NT has been facing mounting criticism over its poor service quality, especially in the mobile service.
NT’s income in the last fiscal year increased by just 2.96 percent to Rs 28.18 billion. It had posted a growth of 22.30 percent to register Rs 27.22 billion in revenue in 2009-10 compared to Rs 22.25 billion in 2008-09.
NT officials said the income growth comparatively came down due to the price war among telecom operators. NT, Ncell and United Telecom Limited have been in a race to cut down call tariffs for the last couple of years. “Our subscriber base increased by 24 percent, but income has not increased accordingly. This is because of the competition in the market to reduce tariff,” said Bishwa Nath Goyal, managing director of NT, at an interaction on NT’s plan and policies for the current fiscal year. “We will improve out network to offer better service instead of reducing call tariff.”
NT’s total number of subscribers increased to 6.78 million as of the last fiscal year—a growth of by 24 percent.
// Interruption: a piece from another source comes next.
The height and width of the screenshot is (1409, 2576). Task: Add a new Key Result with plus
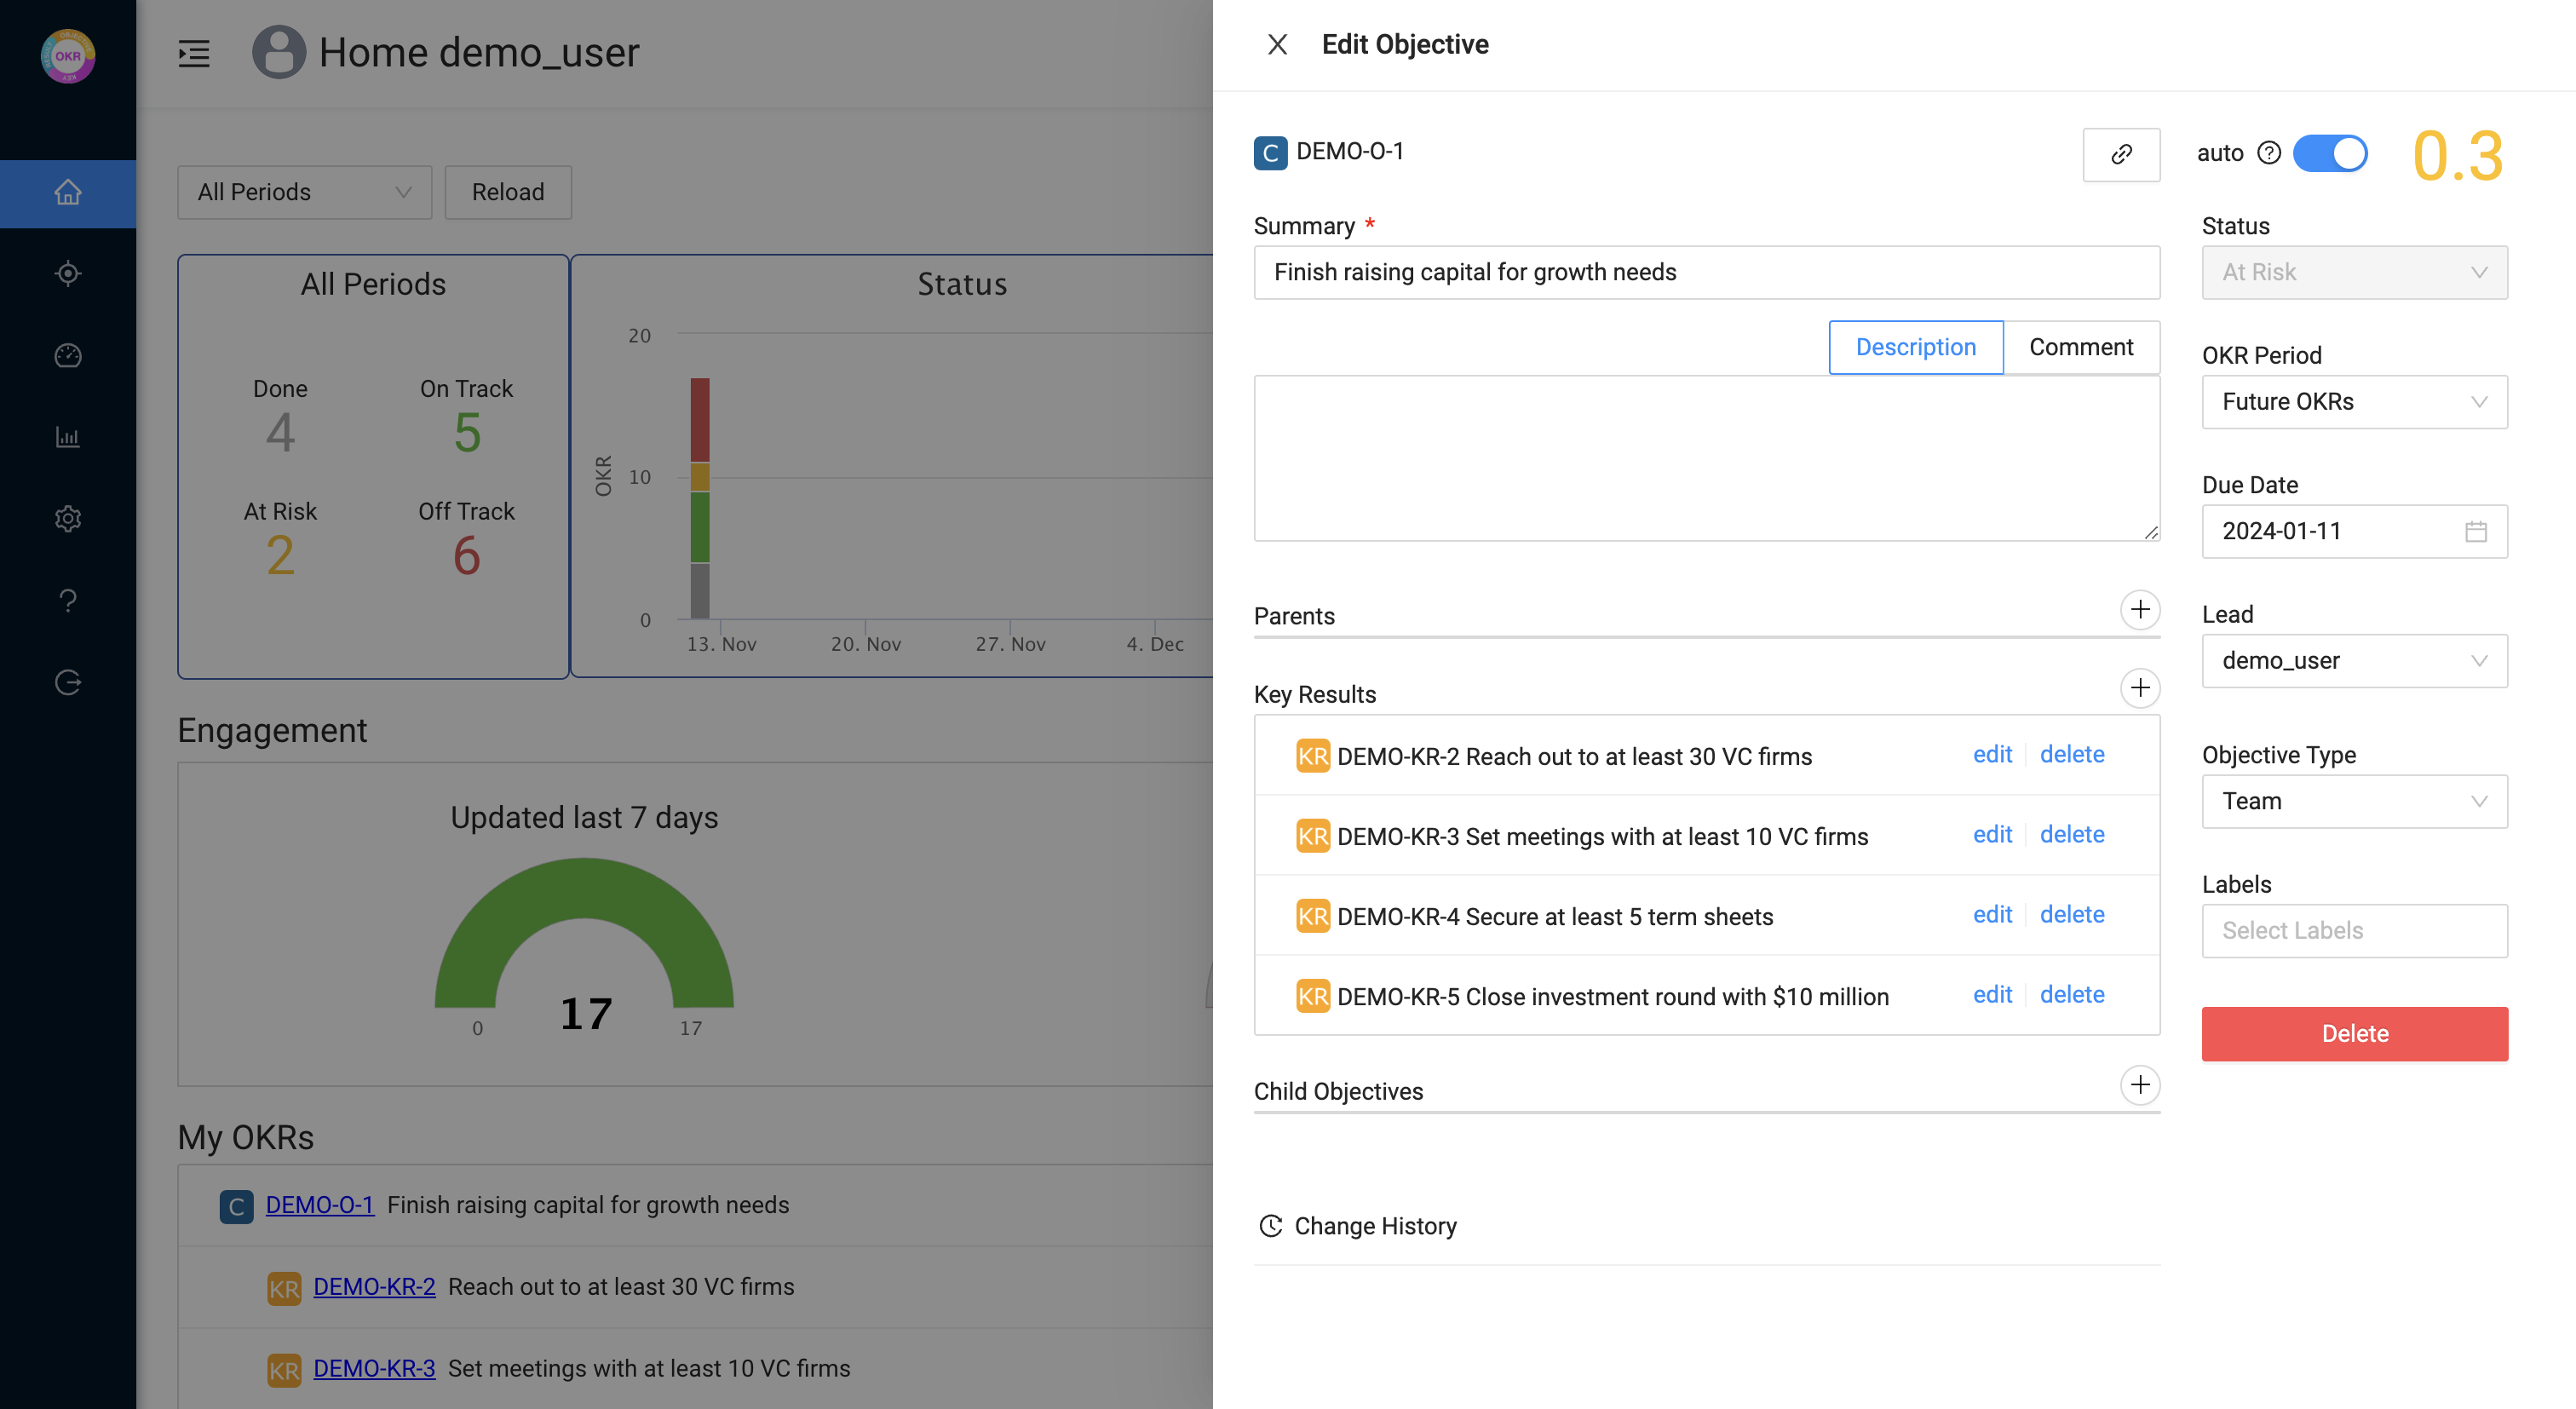pos(2139,688)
It attracted 1.24 million new subscribers in GSM mobile, 101,000 in CDMA and 20,000 subscribers in the landline phone.
Subscribers have long been demanding improvement in NT’s service quality. Goyal also assured to improve call quality. “Subscribers will be able to experience a better quality service within one-and-a-half months, as we are adding some new base transcriber stations (BTS) and also upgrading the existing ones,” he added.
According to NT, it paid Rs 17.49 billion in revenue to the government for the last fiscal year. The revenue amount includes Rs 1.23 billion in royalty fee, Rs 4.54 income tax, Rs 6.45 billion for value added tax and telecommunication service fee. It also gave Rs 5.48 billion as dividends.
For the current fiscal year, with the allocation of Rs 14.47 billion, NT has targeted to post 10.61 percent growth in its total income to Rs 31 billion. It also aims to add 1.65 million subscribers, including 1.23 million in GSM mobile. It is also all set to call a global tender for adding 10 million GSM lines.
Surendra Prasad Thike, deputy managing director and spokesperson for NT, said the revenue target would be achieved through the support of the income generated from value added services and ADSL data service. “The target will prove difficult to achieve through voice service alone amid stiff competition in the market.”
NT’s main targets for the current fiscal year includes improving the mobile service by adding new BTSs and upgrading existing ones, installing an international gateway based on IP technology, distributing phone lines based on NGN technology, increasing value added services and massive expansion of data service in rural areas. “Our plans for the current fiscal year will help the government take broad band in all villages and provide phone service on demand,” said Thike.
NT’s other plans include providing Blackberry service, establishing direct interconnection with Saudi Arabia, Singapore, Australia, Hong Kong and the US and distributing 2 million IP technology based CDMA service. It also plans to start a service that will allow subscribers of post-paid mobile, landline and ADSL to pay bills through recharge cards and introduce electronic pin-less recharge cards worth.